Explain the Joint Commission's National Patient Safety Goals for hospitals in 2013 that focus on the accuracy of patient identification.

Use at least two ways to identify patients, such as using the patient's name and date of birth, before starting any treatment, drawing a blood sample, or giving a medication. Ensure that the correct patient gets the correct blood when giving a blood transfusion.

What is the best way to give a medication incompatible with an enteral feeding but ordered via the enteral tube?

Verify all medications for compatibility with the patient's enteral feeding before giving the medication. If the medication is incompatible, stop the enteral feedings 30 minutes, or per facility policy, before giving the medication and resume the feedings 30 minutes, or per facility policy, after giving the medication.

When must I wear protective eyewear in the surgical suite?

Wear protective eyewear - masks and goggles, glasses with solid side shields, or chin-length face shields - whenever you anticipate eye, nose, or mouth contamination as a result of spraying or splashing of blood droplets or other infectious materials.

If I wear scrubs into the facility from outside, do I need to change them before I enter the restricted and semirestricted areas of the surgical environment?

Yes. Scrubs, a form of surgical attire, help contain bacterial shedding and promote environmental control. You must replace them with a fresh pair to minimize the potential for contamination from uncontrolled environments. (Animal hair from home and different laundering techniques are examples of potential sources of contamination.)

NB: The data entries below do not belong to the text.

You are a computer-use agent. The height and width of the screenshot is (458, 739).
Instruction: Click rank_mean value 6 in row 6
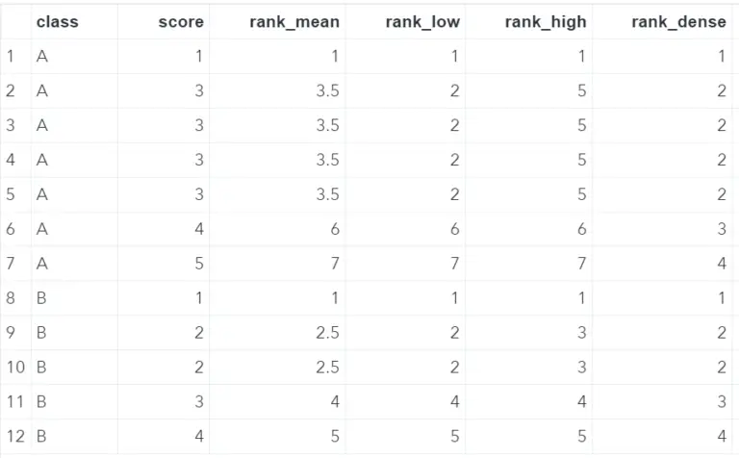click(335, 229)
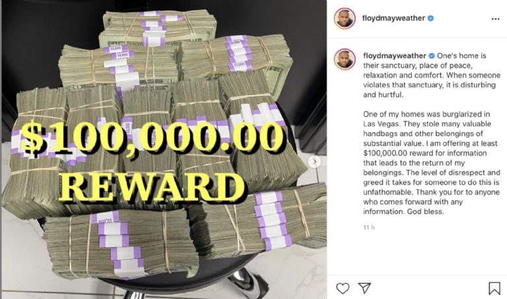Viewport: 507px width, 299px height.
Task: Click the top stack of banded cash
Action: [x=158, y=28]
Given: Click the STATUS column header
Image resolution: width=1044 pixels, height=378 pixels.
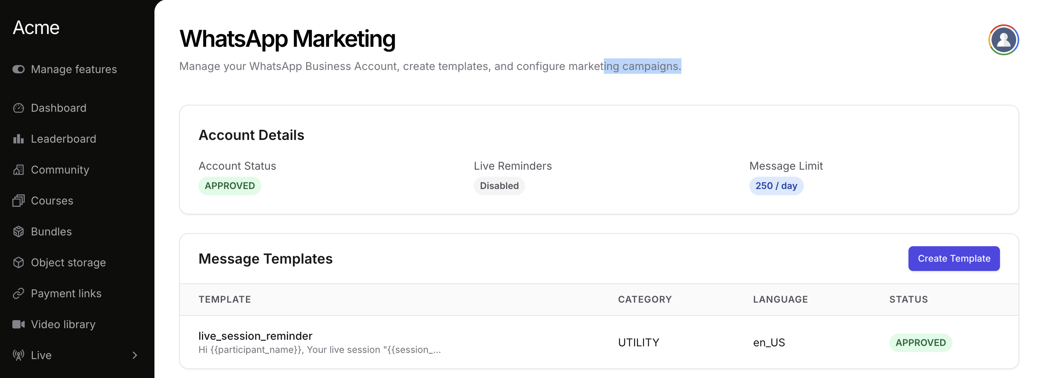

Does a person who is bald have to don a surgical hat before entering the surgical environment?

Yes. The cap or hood is designed to minimize the microbial dispersal that occurs not only from hair but from the skin's bacterial shedding. That is why everyone entering the surgical environment must don head wear.

Does urinary catheterization always require a provider's order?

Yes. Urinary catheterization is a procedure that always requires a provider's order.

Do I have to remove my jewelry before I enter the surgical environment?

Yes. You must remove rings from your hands because they might harbor organisms that you cannot remove with handwashing. Higher bacteria counts have been noted when rings are worn. Generally, watches, earrings, bracelets, necklaces, piercings, and other jewelry are restricted. Although there is no verification that these jewelry items increase bacterial shedding, they can fall into a sterile field or into a surgical wound site. Necklaces have the potential of contaminating the neck of the sterile gown if not properly confined. Always consider the standards of care that apply to surgical attire as well as your institution's policies about wearing of jewelry in semirestricted and restricted areas of the surgical suite.